Task item: Of all the lines below, return only those starting with the line holding "This screenshot has width=438, height=259." and going on through the line holding "You are a computer-use agent. The height", exactly as written.
====
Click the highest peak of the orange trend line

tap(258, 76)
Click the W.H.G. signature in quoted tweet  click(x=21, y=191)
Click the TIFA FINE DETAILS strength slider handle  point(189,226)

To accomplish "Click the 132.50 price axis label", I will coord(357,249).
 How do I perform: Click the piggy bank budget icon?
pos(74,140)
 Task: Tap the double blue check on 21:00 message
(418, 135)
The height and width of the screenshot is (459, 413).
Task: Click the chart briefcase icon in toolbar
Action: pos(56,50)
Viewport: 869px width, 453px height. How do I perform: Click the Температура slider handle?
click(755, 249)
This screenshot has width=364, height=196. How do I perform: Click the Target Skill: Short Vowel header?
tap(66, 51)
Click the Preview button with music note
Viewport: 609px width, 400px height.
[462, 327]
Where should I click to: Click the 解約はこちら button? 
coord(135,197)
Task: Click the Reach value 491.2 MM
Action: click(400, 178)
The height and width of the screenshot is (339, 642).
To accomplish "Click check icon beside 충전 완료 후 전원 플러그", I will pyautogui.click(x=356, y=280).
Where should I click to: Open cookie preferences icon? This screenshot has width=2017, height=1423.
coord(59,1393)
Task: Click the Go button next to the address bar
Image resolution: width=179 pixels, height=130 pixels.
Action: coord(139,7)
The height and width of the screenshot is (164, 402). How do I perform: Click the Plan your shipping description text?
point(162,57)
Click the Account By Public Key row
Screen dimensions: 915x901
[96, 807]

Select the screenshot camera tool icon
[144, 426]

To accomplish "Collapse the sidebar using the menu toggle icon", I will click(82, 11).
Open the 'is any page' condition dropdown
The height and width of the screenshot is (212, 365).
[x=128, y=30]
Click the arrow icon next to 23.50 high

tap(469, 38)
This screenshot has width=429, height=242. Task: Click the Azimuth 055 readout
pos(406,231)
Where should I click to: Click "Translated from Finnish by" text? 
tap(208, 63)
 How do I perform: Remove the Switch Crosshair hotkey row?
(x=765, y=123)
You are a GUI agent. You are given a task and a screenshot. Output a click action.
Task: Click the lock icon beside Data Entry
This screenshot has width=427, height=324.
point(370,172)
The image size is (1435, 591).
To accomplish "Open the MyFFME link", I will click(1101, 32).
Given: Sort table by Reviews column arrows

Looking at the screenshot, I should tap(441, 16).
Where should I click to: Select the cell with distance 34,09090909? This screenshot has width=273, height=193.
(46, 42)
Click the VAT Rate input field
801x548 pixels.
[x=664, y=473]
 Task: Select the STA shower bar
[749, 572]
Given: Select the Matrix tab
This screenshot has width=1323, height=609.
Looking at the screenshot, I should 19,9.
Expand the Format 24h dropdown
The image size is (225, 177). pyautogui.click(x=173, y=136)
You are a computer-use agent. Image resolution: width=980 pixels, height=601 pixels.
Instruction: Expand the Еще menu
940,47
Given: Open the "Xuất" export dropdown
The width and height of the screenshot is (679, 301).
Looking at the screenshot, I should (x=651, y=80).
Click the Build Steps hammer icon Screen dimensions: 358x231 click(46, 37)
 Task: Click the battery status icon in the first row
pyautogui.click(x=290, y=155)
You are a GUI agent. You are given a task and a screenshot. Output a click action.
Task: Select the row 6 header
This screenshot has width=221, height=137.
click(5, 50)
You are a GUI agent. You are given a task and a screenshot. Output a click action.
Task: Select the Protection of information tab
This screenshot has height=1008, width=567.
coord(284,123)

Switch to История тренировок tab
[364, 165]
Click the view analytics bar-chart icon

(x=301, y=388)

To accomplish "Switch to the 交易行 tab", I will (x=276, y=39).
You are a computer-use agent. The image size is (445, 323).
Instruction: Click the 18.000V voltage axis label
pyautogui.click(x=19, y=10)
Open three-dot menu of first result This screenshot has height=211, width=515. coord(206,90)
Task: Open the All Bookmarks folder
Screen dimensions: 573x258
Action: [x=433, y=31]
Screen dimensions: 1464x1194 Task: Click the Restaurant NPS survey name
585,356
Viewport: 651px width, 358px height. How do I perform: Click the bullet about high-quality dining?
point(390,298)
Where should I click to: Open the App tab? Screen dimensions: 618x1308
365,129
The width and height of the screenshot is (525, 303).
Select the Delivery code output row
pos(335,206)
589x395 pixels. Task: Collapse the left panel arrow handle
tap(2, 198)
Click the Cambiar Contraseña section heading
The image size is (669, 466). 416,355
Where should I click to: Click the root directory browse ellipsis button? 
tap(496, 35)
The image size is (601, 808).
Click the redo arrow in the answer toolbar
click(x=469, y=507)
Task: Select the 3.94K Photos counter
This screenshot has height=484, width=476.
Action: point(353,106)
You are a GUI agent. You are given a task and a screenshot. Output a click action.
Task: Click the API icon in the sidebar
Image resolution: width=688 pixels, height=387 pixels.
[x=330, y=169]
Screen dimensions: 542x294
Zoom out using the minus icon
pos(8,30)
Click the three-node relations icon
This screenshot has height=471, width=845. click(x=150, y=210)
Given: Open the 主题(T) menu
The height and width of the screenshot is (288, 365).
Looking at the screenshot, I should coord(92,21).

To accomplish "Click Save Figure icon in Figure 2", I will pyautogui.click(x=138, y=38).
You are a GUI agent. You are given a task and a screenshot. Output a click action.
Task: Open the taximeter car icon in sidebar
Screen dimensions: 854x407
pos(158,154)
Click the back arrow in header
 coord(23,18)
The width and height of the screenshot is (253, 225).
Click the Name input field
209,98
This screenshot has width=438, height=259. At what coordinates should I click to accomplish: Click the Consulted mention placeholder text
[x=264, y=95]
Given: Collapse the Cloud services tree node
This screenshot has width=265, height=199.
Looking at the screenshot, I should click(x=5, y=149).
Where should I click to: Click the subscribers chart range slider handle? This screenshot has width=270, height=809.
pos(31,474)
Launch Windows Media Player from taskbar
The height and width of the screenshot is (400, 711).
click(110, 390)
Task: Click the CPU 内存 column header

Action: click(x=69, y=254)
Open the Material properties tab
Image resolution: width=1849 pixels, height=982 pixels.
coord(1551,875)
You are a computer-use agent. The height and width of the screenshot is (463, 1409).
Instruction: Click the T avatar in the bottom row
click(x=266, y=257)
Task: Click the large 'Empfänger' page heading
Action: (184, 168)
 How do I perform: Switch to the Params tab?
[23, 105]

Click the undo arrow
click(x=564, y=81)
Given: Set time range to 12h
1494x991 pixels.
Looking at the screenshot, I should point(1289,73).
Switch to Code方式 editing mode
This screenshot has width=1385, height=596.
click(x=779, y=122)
====
Exercise output:
This screenshot has width=438, height=259. At what coordinates should I click to accomplish: Click the Consulted mention placeholder text
[x=264, y=95]
Given: Collapse the Cloud services tree node
This screenshot has width=265, height=199.
Looking at the screenshot, I should click(x=5, y=149).
Where should I click to: Click the subscribers chart range slider handle? This screenshot has width=270, height=809.
pos(31,474)
Launch Windows Media Player from taskbar
The height and width of the screenshot is (400, 711).
click(110, 390)
Task: Click the CPU 内存 column header

Action: click(x=69, y=254)
Open the Material properties tab
Image resolution: width=1849 pixels, height=982 pixels.
coord(1551,875)
You are a computer-use agent. The height and width of the screenshot is (463, 1409).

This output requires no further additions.